Bizde siyasilerden önce medya bu kavgayı körüklüyor. Siyasileri yanlış kararlara sevk ediyor. O kadar cehalet var ki, Hollanda-Türkiye askeri güçlerini bile karşılaştırmaya başlayan şaşkın bir medya araçları var.
**************************
Birincisi, Hollanda'da 400 bin Türk yaşıyor. Önce bunların huzurunu düşünmek gerekir. Almanya İçişleri Bakanlığı Müsteşarı, çifte vatandaşlığa son verilmesini ve isteyenin Türk veya Hollanda vatandaşlığından yalnız birini tercih etmesini isteyebileceklerini açıkladı. İlişkiler tırmanırsa Hollanda daha da ileri gidebilir ve bir zorunluluk getirebilir.
********************
Ayrıca siyasi sorunların tırmanması, Avrupa'da yabancı düşmanlığını körükleyebilir ve bizim vatandaşlarımızın huzuru kaçabilir.

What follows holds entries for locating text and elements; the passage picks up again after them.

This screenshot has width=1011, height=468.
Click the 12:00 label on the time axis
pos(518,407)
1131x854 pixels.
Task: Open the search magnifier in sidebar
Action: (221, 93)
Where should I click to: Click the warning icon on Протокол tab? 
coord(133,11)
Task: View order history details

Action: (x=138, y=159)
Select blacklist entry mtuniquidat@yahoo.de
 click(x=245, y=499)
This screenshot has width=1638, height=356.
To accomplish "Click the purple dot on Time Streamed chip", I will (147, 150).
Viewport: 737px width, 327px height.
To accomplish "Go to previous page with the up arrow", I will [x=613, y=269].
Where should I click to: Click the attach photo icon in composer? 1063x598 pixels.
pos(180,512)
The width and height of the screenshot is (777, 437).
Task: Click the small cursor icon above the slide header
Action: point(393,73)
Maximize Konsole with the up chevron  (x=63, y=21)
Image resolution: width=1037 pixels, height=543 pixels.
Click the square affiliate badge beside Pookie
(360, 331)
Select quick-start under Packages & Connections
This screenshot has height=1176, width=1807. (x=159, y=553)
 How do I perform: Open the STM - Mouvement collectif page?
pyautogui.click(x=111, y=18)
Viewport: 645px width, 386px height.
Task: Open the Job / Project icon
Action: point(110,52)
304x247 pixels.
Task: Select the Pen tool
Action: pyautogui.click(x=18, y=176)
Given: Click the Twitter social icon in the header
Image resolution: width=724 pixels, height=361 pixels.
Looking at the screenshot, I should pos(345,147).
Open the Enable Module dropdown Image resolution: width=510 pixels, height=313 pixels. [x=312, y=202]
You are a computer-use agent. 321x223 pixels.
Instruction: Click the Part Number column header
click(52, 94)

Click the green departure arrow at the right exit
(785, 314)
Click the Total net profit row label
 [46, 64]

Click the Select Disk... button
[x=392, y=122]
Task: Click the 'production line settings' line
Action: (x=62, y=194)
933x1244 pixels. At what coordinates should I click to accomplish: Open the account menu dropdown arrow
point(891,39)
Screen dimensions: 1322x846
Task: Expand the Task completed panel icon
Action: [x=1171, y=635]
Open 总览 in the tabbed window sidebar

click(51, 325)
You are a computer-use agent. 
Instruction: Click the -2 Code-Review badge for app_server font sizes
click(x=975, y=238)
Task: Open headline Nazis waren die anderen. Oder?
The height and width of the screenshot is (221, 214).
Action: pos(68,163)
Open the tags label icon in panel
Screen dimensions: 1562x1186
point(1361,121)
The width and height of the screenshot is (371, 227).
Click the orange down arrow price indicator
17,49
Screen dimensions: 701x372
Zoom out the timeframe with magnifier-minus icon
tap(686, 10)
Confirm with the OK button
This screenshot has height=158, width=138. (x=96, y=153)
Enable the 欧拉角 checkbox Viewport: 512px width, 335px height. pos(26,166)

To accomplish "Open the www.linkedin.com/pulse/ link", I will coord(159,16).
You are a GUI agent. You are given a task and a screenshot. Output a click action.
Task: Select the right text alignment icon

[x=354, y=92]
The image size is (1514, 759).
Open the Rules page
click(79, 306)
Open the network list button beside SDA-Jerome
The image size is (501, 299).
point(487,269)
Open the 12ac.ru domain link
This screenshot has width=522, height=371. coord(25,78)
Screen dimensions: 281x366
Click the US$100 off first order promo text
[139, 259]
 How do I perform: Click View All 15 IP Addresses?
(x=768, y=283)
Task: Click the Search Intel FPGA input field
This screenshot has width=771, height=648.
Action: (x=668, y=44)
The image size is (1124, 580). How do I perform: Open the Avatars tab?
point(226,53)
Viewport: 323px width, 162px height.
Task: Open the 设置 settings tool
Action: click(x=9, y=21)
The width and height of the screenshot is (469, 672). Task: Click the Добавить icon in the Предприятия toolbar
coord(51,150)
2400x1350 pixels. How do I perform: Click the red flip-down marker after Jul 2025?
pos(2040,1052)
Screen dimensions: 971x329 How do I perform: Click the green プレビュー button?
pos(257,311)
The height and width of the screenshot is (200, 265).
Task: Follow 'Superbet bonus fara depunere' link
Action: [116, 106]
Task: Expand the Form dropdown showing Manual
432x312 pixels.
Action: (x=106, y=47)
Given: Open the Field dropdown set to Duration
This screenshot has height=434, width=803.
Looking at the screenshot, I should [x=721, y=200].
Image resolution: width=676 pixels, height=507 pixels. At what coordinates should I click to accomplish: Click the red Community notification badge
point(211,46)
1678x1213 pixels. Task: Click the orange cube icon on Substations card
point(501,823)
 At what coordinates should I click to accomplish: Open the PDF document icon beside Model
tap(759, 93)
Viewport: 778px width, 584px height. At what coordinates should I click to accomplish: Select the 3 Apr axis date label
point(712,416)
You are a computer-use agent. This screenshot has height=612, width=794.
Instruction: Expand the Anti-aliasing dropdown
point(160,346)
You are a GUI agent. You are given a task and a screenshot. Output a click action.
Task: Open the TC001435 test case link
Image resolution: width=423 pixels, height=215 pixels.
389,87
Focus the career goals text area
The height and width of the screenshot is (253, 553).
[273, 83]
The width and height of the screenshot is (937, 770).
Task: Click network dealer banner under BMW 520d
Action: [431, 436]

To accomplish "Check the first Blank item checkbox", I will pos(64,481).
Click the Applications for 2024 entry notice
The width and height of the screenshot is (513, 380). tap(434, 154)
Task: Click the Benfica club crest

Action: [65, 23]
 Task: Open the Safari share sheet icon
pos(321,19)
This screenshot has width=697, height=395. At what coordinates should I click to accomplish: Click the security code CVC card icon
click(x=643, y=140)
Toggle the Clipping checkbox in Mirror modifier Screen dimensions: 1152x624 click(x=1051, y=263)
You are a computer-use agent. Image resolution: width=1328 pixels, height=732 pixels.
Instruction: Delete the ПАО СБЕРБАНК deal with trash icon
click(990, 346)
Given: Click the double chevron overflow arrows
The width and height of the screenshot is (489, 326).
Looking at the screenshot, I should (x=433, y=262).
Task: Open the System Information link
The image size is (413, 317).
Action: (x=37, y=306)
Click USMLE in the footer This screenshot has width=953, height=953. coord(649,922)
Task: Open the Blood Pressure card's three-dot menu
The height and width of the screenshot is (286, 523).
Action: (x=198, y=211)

İkincisi, ekonomik ilişkilerdir.. Yine bazı medya araçları, Türkiye'de mevcut Hollanda yatırımlarını konu etmeye başladı. Bugünkü konjonktürde zaten Türkiye'ye doğrudan yabancı yatırım sermayesi girmiyor. Mevcut yabancı yatırım sermayesini de ürkütmek, halkın çıkarlarına terstir. Kaldı ki, sermaye düşmanlığı şeklinde algılanabilir ve yabancı yatırım sermayesini bırakın, sıcak para da gelmez. Oysa ki bugünkü siyasi iktidar büyümeyi yabancı kaynak girişine bağlamış durumdadır.